Thursday, August 19, 2010

Sermons? What sermons?

The month of Elul is, for most rabbis, a month of writing. There are so many other aspects to the holidays BESIDES sermons, but we all seem to focus on our sermons - the words that we will say to our congregations that will hopefully move, inspire, enlighten, entertain, amuse, interest, and not annoy them.

No small task, right?

Yesterday's Jewel of Elul was by Rabbi Joshua Levine Grater. I don't know him, but he did a great job of capturing the way that I feel about sermon-writing:

Writing sermons brings a myriad of emotions for me: fear, excitement, nervousness, and anticipation.  Will I inspire, challenge, comfort, educate, or transform those listening?  Will I reach one person with my message? 
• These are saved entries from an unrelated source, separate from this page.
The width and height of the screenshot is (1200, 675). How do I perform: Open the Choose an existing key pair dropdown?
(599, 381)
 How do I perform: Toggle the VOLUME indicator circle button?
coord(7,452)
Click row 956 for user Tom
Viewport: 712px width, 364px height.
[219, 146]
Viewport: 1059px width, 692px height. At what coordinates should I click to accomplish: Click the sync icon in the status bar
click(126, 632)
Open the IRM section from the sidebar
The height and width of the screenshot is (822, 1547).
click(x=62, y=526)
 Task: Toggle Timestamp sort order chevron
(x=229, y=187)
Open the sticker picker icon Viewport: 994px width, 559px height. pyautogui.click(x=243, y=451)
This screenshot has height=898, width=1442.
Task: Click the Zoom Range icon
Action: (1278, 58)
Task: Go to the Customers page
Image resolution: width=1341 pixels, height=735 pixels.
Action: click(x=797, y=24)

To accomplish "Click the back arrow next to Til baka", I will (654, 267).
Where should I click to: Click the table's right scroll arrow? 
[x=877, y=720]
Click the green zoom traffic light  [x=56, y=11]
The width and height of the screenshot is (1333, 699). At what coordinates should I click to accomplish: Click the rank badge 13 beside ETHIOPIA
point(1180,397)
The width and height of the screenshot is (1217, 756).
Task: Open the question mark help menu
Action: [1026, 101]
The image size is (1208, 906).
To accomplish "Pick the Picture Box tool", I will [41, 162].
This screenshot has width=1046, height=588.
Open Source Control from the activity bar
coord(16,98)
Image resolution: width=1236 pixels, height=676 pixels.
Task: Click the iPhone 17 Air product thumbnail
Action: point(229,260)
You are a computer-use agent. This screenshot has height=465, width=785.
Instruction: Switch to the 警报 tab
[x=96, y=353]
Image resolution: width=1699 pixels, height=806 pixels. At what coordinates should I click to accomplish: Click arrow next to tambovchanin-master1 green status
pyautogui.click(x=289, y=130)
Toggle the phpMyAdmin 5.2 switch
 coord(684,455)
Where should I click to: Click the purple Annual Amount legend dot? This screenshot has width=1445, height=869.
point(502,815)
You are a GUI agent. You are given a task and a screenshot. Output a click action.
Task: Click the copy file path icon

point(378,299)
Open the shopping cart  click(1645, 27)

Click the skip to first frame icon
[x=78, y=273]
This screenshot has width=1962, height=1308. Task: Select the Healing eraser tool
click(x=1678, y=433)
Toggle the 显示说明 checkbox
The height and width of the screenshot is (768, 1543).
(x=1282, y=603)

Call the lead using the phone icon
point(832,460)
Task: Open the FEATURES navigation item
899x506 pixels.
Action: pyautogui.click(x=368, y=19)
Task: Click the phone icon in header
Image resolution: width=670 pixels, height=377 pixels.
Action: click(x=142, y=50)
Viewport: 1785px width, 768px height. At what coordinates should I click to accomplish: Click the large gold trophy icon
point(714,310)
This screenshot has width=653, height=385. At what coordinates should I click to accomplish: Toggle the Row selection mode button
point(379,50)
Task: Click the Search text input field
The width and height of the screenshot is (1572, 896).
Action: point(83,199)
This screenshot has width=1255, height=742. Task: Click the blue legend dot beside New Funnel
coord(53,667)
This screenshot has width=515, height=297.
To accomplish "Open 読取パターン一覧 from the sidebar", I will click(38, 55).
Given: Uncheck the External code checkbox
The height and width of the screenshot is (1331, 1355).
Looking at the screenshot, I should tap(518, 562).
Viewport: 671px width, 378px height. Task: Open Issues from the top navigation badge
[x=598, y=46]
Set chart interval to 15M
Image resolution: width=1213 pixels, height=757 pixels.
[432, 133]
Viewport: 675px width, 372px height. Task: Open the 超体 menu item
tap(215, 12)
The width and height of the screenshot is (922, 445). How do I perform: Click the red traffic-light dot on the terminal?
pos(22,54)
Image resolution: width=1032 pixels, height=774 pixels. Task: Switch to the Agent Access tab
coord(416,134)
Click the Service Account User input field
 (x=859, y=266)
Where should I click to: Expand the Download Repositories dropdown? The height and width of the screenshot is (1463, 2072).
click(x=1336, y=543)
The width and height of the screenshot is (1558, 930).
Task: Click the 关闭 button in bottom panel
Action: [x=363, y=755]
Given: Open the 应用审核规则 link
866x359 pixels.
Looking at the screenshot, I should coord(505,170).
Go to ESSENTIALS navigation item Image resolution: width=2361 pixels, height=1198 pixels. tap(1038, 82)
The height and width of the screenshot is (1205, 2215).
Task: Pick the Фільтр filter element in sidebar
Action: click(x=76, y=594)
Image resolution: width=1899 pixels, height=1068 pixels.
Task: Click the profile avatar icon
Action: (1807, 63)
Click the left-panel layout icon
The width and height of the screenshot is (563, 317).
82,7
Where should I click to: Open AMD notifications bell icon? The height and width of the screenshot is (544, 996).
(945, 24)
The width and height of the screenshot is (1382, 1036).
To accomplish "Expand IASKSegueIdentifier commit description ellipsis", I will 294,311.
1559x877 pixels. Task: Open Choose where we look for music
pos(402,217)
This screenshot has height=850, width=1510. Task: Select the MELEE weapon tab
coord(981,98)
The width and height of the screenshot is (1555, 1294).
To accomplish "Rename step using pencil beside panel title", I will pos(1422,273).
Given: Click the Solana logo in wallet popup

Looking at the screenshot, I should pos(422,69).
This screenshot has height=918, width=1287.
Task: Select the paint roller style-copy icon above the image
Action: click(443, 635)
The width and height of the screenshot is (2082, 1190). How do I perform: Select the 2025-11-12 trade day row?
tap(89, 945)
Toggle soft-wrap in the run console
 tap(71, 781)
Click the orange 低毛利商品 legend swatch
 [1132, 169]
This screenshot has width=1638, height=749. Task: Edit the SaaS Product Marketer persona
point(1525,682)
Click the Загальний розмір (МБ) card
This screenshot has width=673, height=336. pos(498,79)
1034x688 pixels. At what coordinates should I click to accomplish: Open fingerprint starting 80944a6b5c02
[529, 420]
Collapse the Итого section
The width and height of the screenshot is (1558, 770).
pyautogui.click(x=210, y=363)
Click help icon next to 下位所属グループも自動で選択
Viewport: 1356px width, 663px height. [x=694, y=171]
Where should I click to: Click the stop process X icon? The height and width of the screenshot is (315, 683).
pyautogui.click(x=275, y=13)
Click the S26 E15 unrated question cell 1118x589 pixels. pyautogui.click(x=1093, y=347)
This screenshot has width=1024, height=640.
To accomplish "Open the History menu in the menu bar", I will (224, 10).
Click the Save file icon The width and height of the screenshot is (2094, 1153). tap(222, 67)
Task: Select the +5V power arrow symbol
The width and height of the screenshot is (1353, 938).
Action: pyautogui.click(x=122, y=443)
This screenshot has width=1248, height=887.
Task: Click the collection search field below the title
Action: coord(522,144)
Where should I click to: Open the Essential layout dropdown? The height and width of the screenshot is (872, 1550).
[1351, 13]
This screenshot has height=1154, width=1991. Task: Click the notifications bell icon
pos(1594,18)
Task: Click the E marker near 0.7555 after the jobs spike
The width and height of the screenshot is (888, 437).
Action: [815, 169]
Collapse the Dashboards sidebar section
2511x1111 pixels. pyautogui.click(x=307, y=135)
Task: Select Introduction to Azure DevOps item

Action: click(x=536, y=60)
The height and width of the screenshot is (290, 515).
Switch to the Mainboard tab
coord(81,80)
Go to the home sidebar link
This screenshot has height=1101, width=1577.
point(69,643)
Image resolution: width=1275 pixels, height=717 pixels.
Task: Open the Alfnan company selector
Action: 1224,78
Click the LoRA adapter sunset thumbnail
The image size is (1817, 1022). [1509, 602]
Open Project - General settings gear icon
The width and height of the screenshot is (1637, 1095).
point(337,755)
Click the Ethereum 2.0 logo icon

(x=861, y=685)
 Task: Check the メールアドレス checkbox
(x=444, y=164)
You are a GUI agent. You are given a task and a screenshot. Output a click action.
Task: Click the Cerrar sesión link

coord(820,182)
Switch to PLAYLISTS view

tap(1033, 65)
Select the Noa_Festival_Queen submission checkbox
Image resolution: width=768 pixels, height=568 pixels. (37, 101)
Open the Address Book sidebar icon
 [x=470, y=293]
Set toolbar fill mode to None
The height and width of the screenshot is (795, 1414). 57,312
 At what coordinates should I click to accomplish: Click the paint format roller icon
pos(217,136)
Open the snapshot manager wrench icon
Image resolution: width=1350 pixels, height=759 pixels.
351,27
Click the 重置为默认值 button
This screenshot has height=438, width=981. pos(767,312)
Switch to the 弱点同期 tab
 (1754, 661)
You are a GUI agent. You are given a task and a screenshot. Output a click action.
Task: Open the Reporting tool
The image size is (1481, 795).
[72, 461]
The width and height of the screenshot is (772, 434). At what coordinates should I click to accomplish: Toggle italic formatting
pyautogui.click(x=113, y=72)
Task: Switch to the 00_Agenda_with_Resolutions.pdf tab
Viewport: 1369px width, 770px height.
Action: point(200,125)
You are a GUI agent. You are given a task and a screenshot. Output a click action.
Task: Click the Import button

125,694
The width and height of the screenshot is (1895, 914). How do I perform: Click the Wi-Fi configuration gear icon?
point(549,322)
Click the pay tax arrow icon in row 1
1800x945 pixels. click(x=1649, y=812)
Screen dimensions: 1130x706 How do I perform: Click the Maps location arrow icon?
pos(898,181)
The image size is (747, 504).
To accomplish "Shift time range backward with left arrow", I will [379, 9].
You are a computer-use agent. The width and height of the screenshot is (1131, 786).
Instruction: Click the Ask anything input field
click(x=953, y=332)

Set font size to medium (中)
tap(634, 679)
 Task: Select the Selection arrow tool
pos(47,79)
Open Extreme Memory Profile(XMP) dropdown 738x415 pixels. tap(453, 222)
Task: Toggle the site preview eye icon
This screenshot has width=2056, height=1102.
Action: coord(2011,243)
The blank screen that unfolds before each sermon is my darkness - formless and void.  And then I begin to create.  As I sit down to write, I am aware of this creation teaching, for it calls me to find the message needed for the moment. 

Oh yes, Josh. (Can I call you Josh? I feel a kinship, let me tell you.) This is it - the blank screen, the emotions, the desire to "get it right" - and yes...one person is enough for me too.

It's a long shot, but I think I'll get there.

2 comments:

JanetheWriter said...

If your sermons are anything like your blogs, you will TOTALLY get there. Good luck!

Rabbi Sharff said...

Great post. At least I am blogging as a form of procrastination.